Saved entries
Content starts

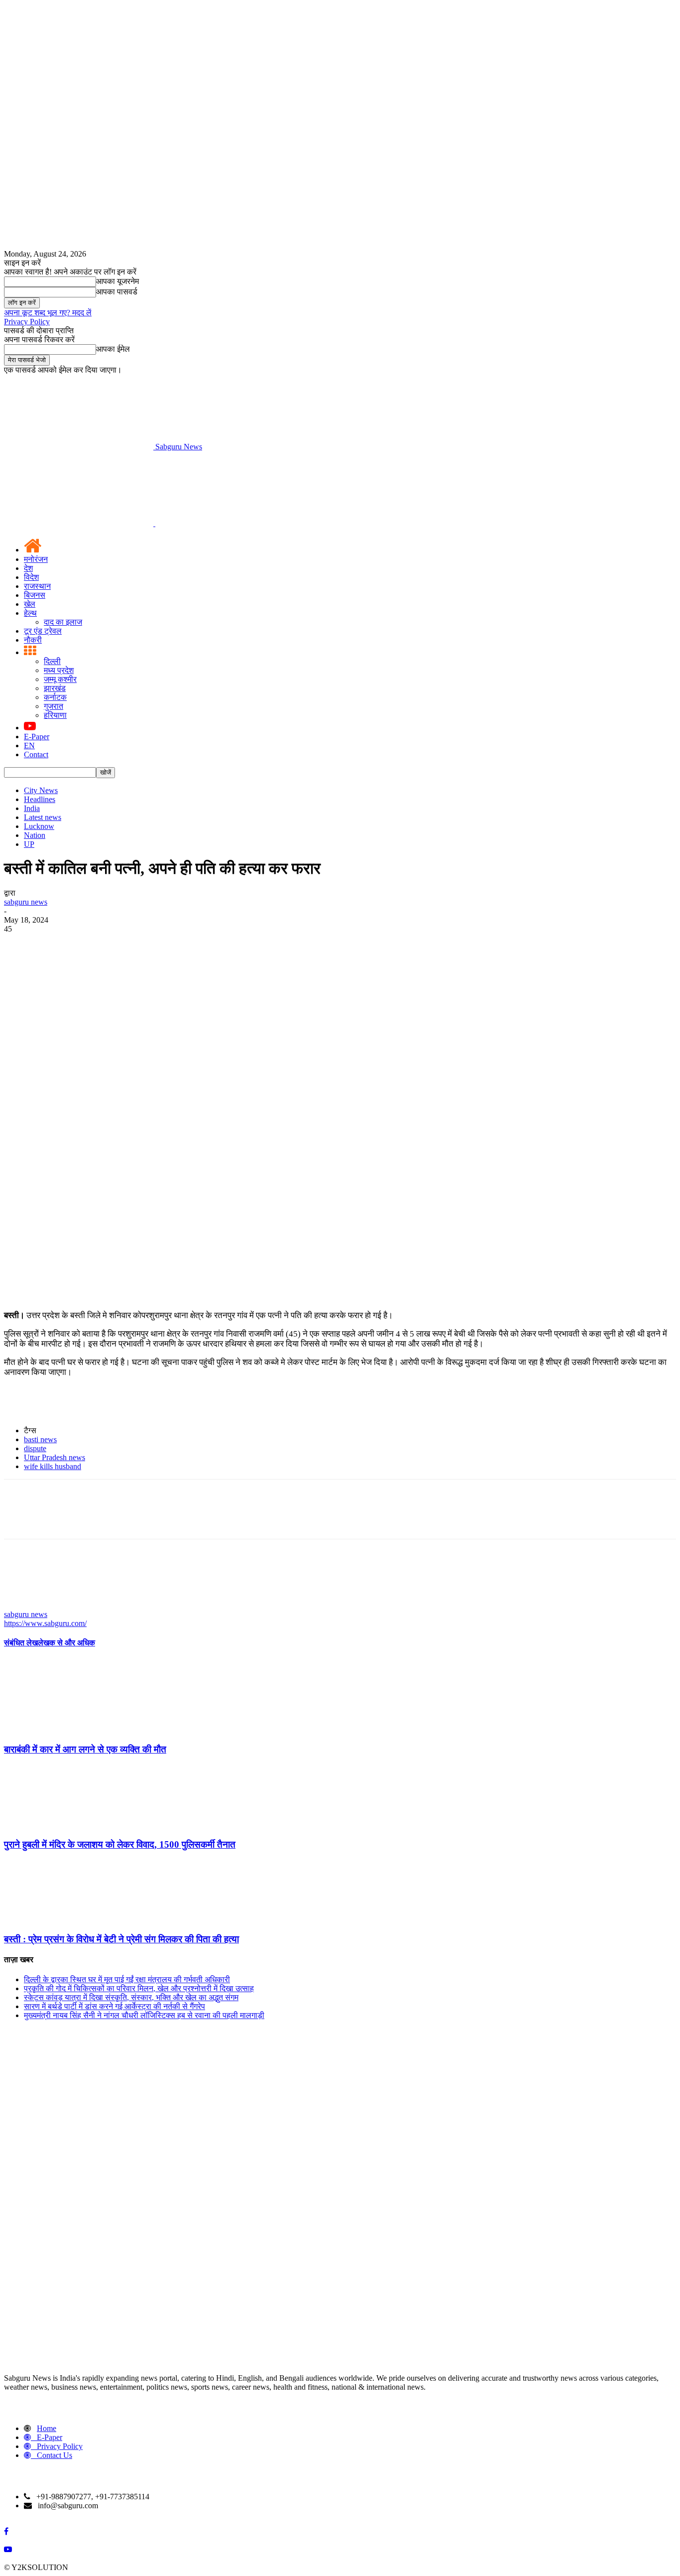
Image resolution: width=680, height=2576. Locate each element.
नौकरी (33, 640)
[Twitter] (56, 944)
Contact (36, 754)
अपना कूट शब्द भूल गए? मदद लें (48, 312)
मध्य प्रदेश (59, 670)
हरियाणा (55, 715)
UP (29, 844)
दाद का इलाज (63, 622)
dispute (35, 1448)
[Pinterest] (92, 944)
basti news (40, 1439)
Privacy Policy (27, 321)
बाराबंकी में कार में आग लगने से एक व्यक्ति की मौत (85, 1749)
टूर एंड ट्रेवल (43, 631)
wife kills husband (52, 1466)
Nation (34, 835)
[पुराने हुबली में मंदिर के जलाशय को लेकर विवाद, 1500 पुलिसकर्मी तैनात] (58, 1825)
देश (28, 568)
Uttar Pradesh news (54, 1457)
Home (46, 2428)
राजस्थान (37, 586)
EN (29, 745)
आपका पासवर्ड (116, 291)
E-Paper (36, 736)
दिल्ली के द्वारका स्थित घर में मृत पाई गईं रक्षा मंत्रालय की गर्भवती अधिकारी (127, 1979)
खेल (29, 604)
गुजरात (53, 706)
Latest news (42, 817)
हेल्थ (30, 613)
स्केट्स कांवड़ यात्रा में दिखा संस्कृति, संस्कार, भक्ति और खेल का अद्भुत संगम (131, 1997)
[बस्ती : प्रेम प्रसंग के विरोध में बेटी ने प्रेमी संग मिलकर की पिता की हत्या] (58, 1919)
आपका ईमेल (113, 349)
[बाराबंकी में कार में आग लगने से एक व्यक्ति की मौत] (58, 1730)
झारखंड (55, 688)
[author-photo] (28, 1605)
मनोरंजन (36, 559)
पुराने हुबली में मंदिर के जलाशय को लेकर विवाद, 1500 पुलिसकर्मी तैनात (119, 1844)
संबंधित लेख (21, 1642)
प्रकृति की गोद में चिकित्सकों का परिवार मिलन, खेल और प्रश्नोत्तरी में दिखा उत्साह (139, 1988)
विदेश (31, 577)
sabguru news (25, 902)
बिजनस (34, 595)
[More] (164, 944)
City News (41, 790)
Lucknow (39, 826)
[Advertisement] (340, 1228)
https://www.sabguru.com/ (45, 1623)
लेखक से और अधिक (66, 1642)
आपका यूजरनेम (117, 281)
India (32, 808)
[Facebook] (20, 944)
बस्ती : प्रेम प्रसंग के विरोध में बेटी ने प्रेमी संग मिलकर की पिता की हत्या (121, 1939)
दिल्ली (52, 661)
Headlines (39, 799)
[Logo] (79, 523)
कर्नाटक (55, 697)
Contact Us (54, 2455)
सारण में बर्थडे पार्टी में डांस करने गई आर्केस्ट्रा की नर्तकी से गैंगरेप (114, 2006)
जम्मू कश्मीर (60, 679)
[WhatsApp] (128, 944)
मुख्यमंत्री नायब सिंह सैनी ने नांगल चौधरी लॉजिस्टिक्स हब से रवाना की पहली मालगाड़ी (144, 2015)
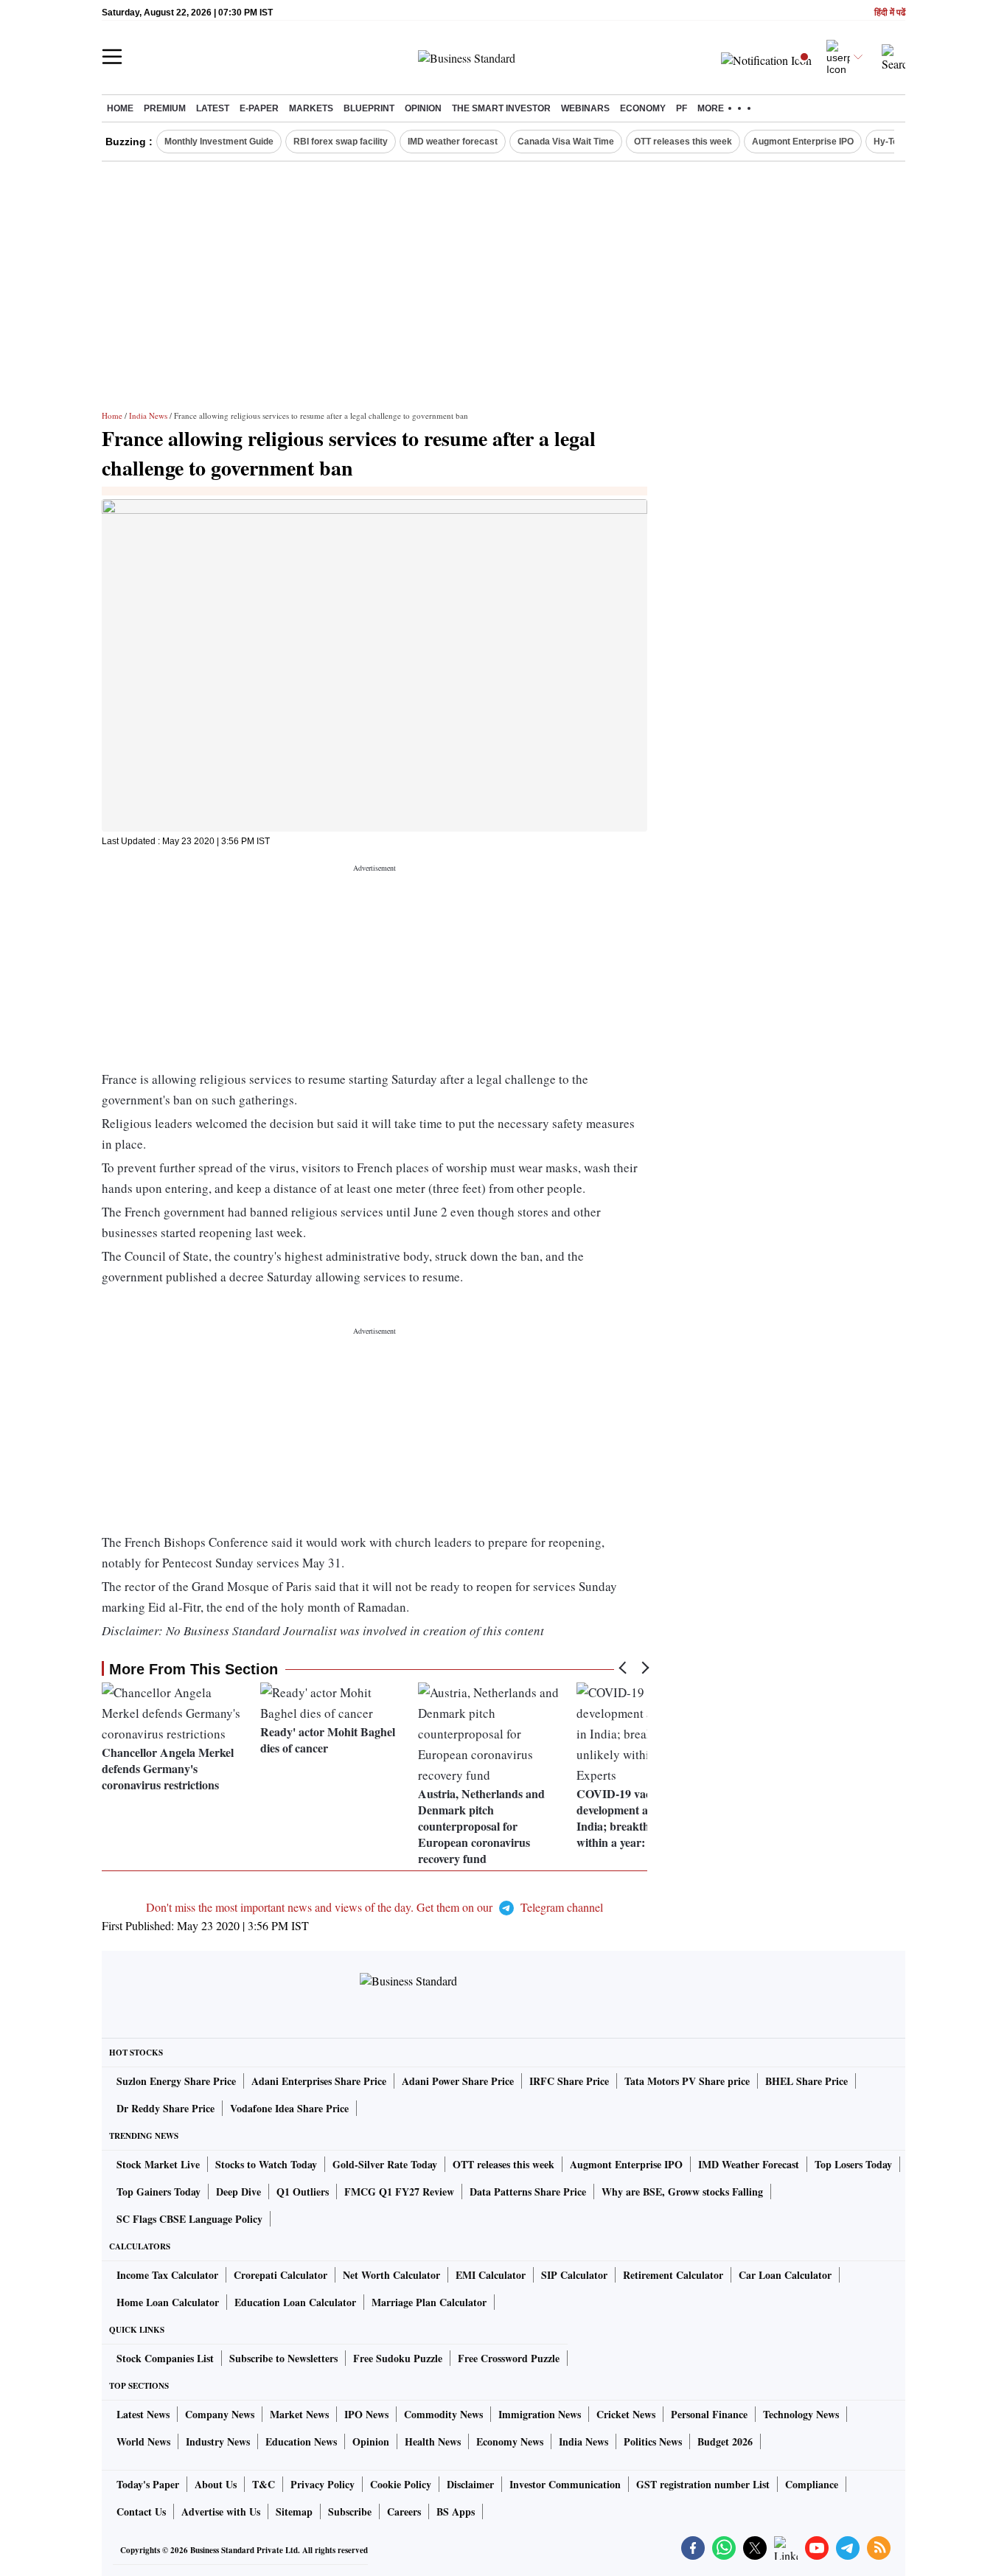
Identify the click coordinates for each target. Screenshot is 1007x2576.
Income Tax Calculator (167, 2275)
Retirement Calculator (673, 2275)
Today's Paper (147, 2484)
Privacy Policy (322, 2484)
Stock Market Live (158, 2164)
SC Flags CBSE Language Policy (189, 2219)
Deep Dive (238, 2191)
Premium (165, 108)
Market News (299, 2414)
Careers (404, 2511)
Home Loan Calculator (167, 2302)
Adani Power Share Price (458, 2081)
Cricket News (625, 2414)
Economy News (509, 2441)
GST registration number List (703, 2484)
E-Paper (259, 108)
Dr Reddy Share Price (165, 2108)
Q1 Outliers (302, 2191)
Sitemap (294, 2511)
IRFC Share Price (569, 2081)
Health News (433, 2441)
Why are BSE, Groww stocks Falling (682, 2191)
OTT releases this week (683, 141)
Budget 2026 (725, 2441)
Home (120, 108)
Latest (212, 108)
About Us (216, 2484)
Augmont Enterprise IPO (803, 141)
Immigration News (539, 2414)
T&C (263, 2484)
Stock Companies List (165, 2358)
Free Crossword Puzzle (509, 2358)
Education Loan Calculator (295, 2302)
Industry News (218, 2441)
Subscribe (350, 2511)
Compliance (811, 2484)
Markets (311, 108)
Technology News (801, 2414)
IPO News (366, 2414)
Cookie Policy (400, 2484)
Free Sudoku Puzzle (397, 2358)
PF (681, 108)
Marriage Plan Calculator (429, 2302)
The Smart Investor (501, 108)
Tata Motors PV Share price (687, 2081)
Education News (301, 2441)
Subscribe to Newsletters (283, 2358)
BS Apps (455, 2511)
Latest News (143, 2414)
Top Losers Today (853, 2164)
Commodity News (443, 2414)
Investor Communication (565, 2484)
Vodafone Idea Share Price (289, 2108)
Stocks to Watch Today (266, 2164)
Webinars (585, 108)
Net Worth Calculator (391, 2275)
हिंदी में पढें (889, 13)
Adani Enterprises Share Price (318, 2081)
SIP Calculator (574, 2275)
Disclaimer (470, 2484)
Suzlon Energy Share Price (176, 2081)
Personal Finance (709, 2414)
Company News (219, 2414)
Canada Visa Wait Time (566, 141)
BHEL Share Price (806, 2081)
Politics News (653, 2441)
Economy (643, 108)
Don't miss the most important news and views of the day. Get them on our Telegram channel (374, 1907)
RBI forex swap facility (340, 141)
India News (148, 415)
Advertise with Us (220, 2511)
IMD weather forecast (453, 141)
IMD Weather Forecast (748, 2164)
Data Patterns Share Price (528, 2191)
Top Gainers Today (158, 2191)
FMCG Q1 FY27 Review (399, 2191)
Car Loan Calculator (785, 2275)
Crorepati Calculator (280, 2275)
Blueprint (369, 108)
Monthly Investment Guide (218, 141)
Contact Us (141, 2511)
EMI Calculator (491, 2275)
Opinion (423, 108)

Content ends

Look above for the line with "Cricket News (625, 2414)" and the line with "RBI forex swap facility (340, 141)". Write out those two lines and all the lines between them, exactly, and no others.

» **TASK RESPONSE**:
Cricket News (625, 2414)
Economy News (509, 2441)
GST registration number List (703, 2484)
E-Paper (259, 108)
Dr Reddy Share Price (165, 2108)
Q1 Outliers (302, 2191)
Sitemap (294, 2511)
IRFC Share Price (569, 2081)
Health News (433, 2441)
Why are BSE, Groww stocks Falling (682, 2191)
OTT releases this week (683, 141)
Budget 2026 (725, 2441)
Home (120, 108)
Latest (212, 108)
About Us (216, 2484)
Augmont Enterprise IPO (803, 141)
Immigration News (539, 2414)
T&C (263, 2484)
Stock Companies List (165, 2358)
Free Crossword Puzzle (509, 2358)
Education Loan Calculator (295, 2302)
Industry News (218, 2441)
Subscribe (350, 2511)
Compliance (811, 2484)
Markets (311, 108)
Technology News (801, 2414)
IPO News (366, 2414)
Cookie Policy (400, 2484)
Free Sudoku Puzzle (397, 2358)
PF (681, 108)
Marriage Plan Calculator (429, 2302)
The Smart Investor (501, 108)
Tata Motors PV Share price (687, 2081)
Education News (301, 2441)
Subscribe to Newsletters (283, 2358)
BS Apps (455, 2511)
Latest News (143, 2414)
Top Losers Today (853, 2164)
Commodity News (443, 2414)
Investor Communication (565, 2484)
Vodafone Idea Share Price (289, 2108)
Stocks to Watch Today (266, 2164)
Webinars (585, 108)
Net Worth Calculator (391, 2275)
हिंदी में पढें (889, 13)
Adani Enterprises Share Price (318, 2081)
SIP Calculator (574, 2275)
Disclaimer (470, 2484)
Suzlon Energy Share Price (176, 2081)
Personal Finance (709, 2414)
Company News (219, 2414)
Canada Visa Wait Time (566, 141)
BHEL Share Price (806, 2081)
Politics News (653, 2441)
Economy (643, 108)
Don't miss the most important news and views of the day. Get them on our Telegram channel (374, 1907)
RBI forex swap facility (340, 141)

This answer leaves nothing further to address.